Sur l'intérêt des Grecs vous l'aviez emporté [RAC., Iphig. IV, 4]
Votre frère l'emporte et Phèdre a le dessus [ID., Phèdre, II, 6]
D'Esther, d'Aman, qui le doit emporter ? [ID., Esth. II, 9]
Le cruel Dieu des Juifs l'emporte aussi sur toi [ID., Athal. II, 5]
Dieu des Juifs, tu l'emportes [ID., ib. V, 6]
L'emporter, se dit aussi des choses.
Il est juste que nous soyons affligés et consolés comme chrétiens, et que la consolation de la grâce l'emporte par-dessus les sentiments de la nature [PASC., Lett. à Mme Périer, 17 oct. 1651]
Sa table l'emporte sur celle d'un ministre pour la délicatesse et l'abondance [LESAGE, Diable boit. ch. 18]
Et l'intérêt commun l'emporta dans mon cœur [VOLT., Tancr. I, 1]
11° Avoir pour conséquence.
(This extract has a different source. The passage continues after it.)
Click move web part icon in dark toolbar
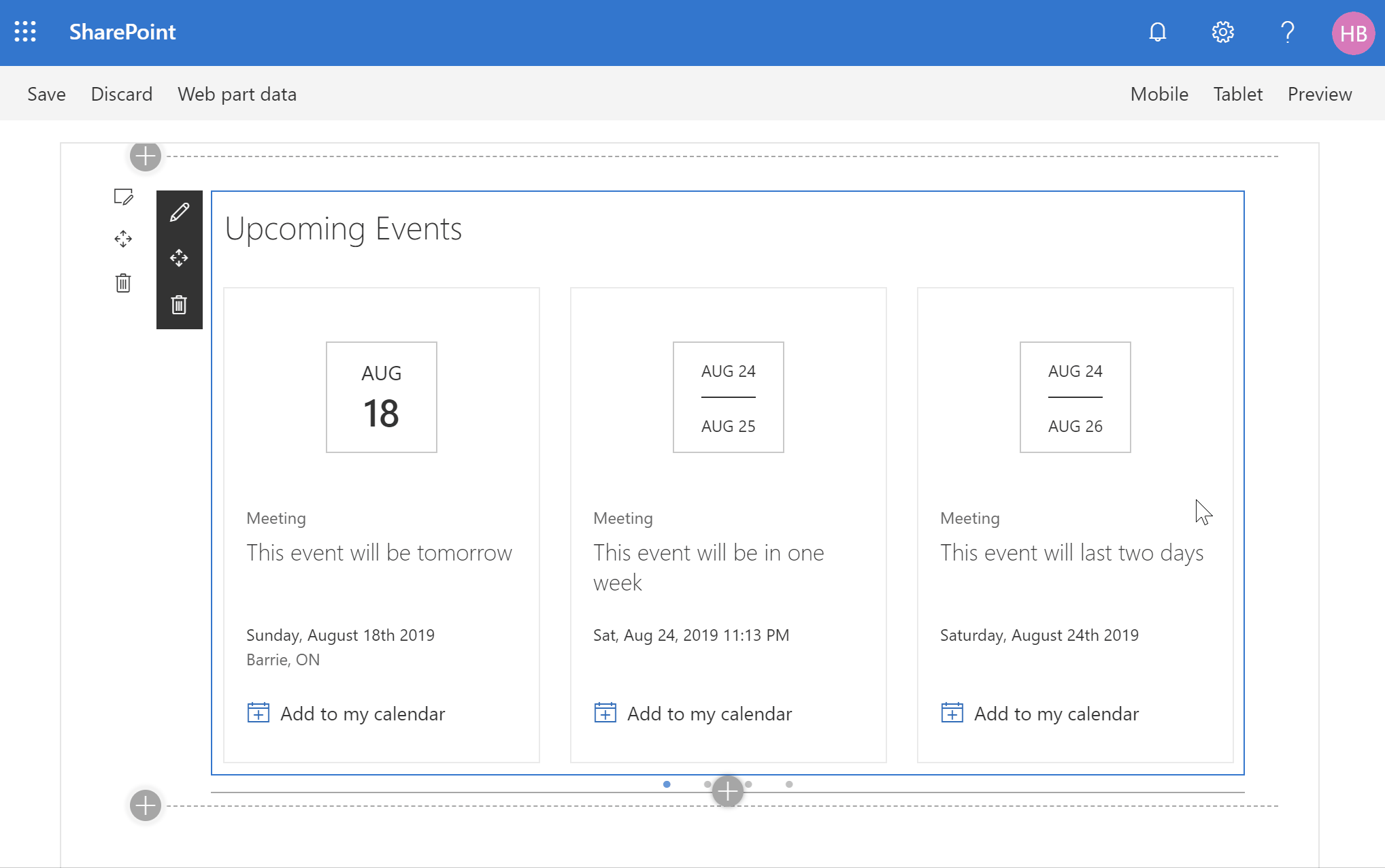The image size is (1385, 868). coord(179,258)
Ce crime emporte la peine capitale.
La ruine de Rennes emporte celle de la province [SÉV., 227]
Un oui affirmatif qui emporte l'acquiescement [BOSSUET, II, Annonc. 2]
Cette foi n'emporte-t-elle pas nécessairement une adoration ? [ID., II, Var. 6]
Le mariage avec Perci emportait la nullité de celui.... [ID., II, ib. 7]
Notre succession de pasteurs est fondée sur une notoriété universelle qui emporte l'aveu même de nos adversaires [FÉN., t. II, p. 9]
Avoir du plaisir ou de la douleur n'emporte point en soi la capacité de rechercher l'un et de fuir l'autre [BONNET, Ess. analyt. âme, ch. 19]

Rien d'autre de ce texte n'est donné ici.